Given request — Render every line of the data below as a numbered list, leaving out the blank lines.

Extracted material —
::::::
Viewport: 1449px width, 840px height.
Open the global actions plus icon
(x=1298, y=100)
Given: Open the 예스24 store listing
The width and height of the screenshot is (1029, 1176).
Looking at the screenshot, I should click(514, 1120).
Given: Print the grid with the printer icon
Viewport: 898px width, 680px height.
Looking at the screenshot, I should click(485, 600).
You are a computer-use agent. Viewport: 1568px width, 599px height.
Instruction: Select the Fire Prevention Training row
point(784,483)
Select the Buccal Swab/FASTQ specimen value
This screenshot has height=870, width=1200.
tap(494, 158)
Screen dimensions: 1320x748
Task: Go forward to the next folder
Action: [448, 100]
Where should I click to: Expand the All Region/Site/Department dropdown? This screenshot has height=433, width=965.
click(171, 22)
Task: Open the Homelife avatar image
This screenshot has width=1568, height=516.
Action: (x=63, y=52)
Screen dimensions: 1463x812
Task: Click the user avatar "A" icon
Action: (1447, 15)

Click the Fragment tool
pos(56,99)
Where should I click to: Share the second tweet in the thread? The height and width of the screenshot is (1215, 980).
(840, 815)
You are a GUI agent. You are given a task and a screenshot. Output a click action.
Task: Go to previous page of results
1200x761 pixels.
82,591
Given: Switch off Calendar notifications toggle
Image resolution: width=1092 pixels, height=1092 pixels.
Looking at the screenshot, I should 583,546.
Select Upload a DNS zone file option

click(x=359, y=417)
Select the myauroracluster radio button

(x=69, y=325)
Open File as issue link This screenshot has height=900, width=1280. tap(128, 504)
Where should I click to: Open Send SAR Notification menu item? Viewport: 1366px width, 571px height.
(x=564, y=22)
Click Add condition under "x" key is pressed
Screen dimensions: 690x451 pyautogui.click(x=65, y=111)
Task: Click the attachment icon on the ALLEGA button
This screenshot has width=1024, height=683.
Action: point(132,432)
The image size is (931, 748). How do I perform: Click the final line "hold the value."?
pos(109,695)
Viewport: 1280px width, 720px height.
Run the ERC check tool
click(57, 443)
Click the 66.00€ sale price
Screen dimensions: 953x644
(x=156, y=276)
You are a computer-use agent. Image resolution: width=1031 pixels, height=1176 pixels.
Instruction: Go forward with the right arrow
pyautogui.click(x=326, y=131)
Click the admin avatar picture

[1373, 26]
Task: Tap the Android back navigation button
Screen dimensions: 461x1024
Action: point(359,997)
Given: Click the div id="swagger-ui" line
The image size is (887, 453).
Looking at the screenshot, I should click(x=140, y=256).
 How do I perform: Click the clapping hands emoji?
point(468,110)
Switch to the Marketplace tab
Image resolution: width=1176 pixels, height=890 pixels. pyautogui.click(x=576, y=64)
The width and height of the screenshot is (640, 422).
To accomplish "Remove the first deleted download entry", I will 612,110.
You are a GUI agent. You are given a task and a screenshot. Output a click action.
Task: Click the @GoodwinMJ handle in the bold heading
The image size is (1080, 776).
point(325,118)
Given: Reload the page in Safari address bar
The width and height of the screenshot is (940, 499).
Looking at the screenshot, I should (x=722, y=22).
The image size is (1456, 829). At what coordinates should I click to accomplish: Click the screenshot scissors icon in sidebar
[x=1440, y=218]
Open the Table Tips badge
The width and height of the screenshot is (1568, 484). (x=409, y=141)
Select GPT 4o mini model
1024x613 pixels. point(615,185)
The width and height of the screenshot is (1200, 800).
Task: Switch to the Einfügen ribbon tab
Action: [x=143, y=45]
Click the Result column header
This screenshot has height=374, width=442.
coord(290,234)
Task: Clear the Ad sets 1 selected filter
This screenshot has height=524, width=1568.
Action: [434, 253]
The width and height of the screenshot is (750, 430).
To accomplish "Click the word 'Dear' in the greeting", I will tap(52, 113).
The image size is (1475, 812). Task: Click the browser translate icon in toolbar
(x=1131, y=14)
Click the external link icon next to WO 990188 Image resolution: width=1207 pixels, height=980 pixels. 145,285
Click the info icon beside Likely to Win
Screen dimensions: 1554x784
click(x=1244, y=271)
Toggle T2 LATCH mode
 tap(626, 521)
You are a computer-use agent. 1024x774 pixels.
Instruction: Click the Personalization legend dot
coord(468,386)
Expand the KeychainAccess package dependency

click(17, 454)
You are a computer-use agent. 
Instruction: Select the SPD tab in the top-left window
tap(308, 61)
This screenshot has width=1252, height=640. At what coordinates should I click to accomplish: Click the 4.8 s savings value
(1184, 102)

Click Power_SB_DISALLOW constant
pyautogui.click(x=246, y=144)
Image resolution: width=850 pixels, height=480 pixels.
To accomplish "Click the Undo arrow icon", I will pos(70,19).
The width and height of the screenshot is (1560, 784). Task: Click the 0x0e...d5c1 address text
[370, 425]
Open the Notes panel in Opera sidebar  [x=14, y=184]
::::::
Answer to this task —
1. Viewport: 1449px width, 840px height.
2. Open the global actions plus icon
3. (x=1298, y=100)
4. Given: Open the 예스24 store listing
5. The width and height of the screenshot is (1029, 1176).
6. Looking at the screenshot, I should click(514, 1120).
7. Given: Print the grid with the printer icon
8. Viewport: 898px width, 680px height.
9. Looking at the screenshot, I should click(485, 600).
10. You are a computer-use agent. Viewport: 1568px width, 599px height.
11. Instruction: Select the Fire Prevention Training row
12. point(784,483)
13. Select the Buccal Swab/FASTQ specimen value
14. This screenshot has height=870, width=1200.
15. tap(494, 158)
16. Screen dimensions: 1320x748
17. Task: Go forward to the next folder
18. Action: [448, 100]
19. Where should I click to: Expand the All Region/Site/Department dropdown? This screenshot has height=433, width=965.
20. click(171, 22)
21. Task: Open the Homelife avatar image
22. This screenshot has width=1568, height=516.
23. Action: (x=63, y=52)
24. Screen dimensions: 1463x812
25. Task: Click the user avatar "A" icon
26. Action: (1447, 15)
27. Click the Fragment tool
28. pos(56,99)
29. Where should I click to: Share the second tweet in the thread? The height and width of the screenshot is (1215, 980).
30. (840, 815)
31. You are a GUI agent. You are given a task and a screenshot. Output a click action.
32. Task: Go to previous page of results
33. 1200x761 pixels.
34. 82,591
35. Given: Switch off Calendar notifications toggle
36. Image resolution: width=1092 pixels, height=1092 pixels.
37. Looking at the screenshot, I should 583,546.
38. Select Upload a DNS zone file option
39. click(x=359, y=417)
40. Select the myauroracluster radio button
41. (x=69, y=325)
42. Open File as issue link This screenshot has height=900, width=1280. tap(128, 504)
43. Where should I click to: Open Send SAR Notification menu item? Viewport: 1366px width, 571px height.
44. (x=564, y=22)
45. Click Add condition under "x" key is pressed
46. Screen dimensions: 690x451 pyautogui.click(x=65, y=111)
47. Task: Click the attachment icon on the ALLEGA button
48. This screenshot has width=1024, height=683.
49. Action: point(132,432)
50. The image size is (931, 748). How do I perform: Click the final line "hold the value."?
51. pos(109,695)
52. Viewport: 1280px width, 720px height.
53. Run the ERC check tool
54. click(57, 443)
55. Click the 66.00€ sale price
56. Screen dimensions: 953x644
57. (x=156, y=276)
58. You are a computer-use agent. Image resolution: width=1031 pixels, height=1176 pixels.
59. Instruction: Go forward with the right arrow
60. pyautogui.click(x=326, y=131)
61. Click the admin avatar picture
62. [1373, 26]
63. Task: Tap the Android back navigation button
64. Screen dimensions: 461x1024
65. Action: point(359,997)
66. Given: Click the div id="swagger-ui" line
67. The image size is (887, 453).
68. Looking at the screenshot, I should click(x=140, y=256).
69.  How do I perform: Click the clapping hands emoji?
70. point(468,110)
71. Switch to the Marketplace tab
72. Image resolution: width=1176 pixels, height=890 pixels. pyautogui.click(x=576, y=64)
73. The width and height of the screenshot is (640, 422).
74. To accomplish "Remove the first deleted download entry", I will 612,110.
75. You are a GUI agent. You are given a task and a screenshot. Output a click action.
76. Task: Click the @GoodwinMJ handle in the bold heading
77. The image size is (1080, 776).
78. point(325,118)
79. Given: Reload the page in Safari address bar
80. The width and height of the screenshot is (940, 499).
81. Looking at the screenshot, I should (x=722, y=22).
82. The image size is (1456, 829). At what coordinates should I click to accomplish: Click the screenshot scissors icon in sidebar
83. [x=1440, y=218]
84. Open the Table Tips badge
85. The width and height of the screenshot is (1568, 484). (x=409, y=141)
86. Select GPT 4o mini model
87. 1024x613 pixels. point(615,185)
88. The width and height of the screenshot is (1200, 800).
89. Task: Switch to the Einfügen ribbon tab
90. Action: [x=143, y=45]
91. Click the Result column header
92. This screenshot has height=374, width=442.
93. coord(290,234)
94. Task: Clear the Ad sets 1 selected filter
95. This screenshot has height=524, width=1568.
96. Action: [434, 253]
97. The width and height of the screenshot is (750, 430).
98. To accomplish "Click the word 'Dear' in the greeting", I will tap(52, 113).
99. The image size is (1475, 812). Task: Click the browser translate icon in toolbar
100. (x=1131, y=14)
101. Click the external link icon next to WO 990188 Image resolution: width=1207 pixels, height=980 pixels. 145,285
102. Click the info icon beside Likely to Win
103. Screen dimensions: 1554x784
104. click(x=1244, y=271)
105. Toggle T2 LATCH mode
106.  tap(626, 521)
107. You are a computer-use agent. 1024x774 pixels.
108. Instruction: Click the Personalization legend dot
109. coord(468,386)
110. Expand the KeychainAccess package dependency
111. click(17, 454)
112. You are a computer-use agent. 
113. Instruction: Select the SPD tab in the top-left window
114. tap(308, 61)
115. This screenshot has width=1252, height=640. At what coordinates should I click to accomplish: Click the 4.8 s savings value
116. (1184, 102)
117. Click Power_SB_DISALLOW constant
118. pyautogui.click(x=246, y=144)
119. Image resolution: width=850 pixels, height=480 pixels.
120. To accomplish "Click the Undo arrow icon", I will pos(70,19).
121. The width and height of the screenshot is (1560, 784). Task: Click the 0x0e...d5c1 address text
122. [370, 425]
123. Open the Notes panel in Opera sidebar  [x=14, y=184]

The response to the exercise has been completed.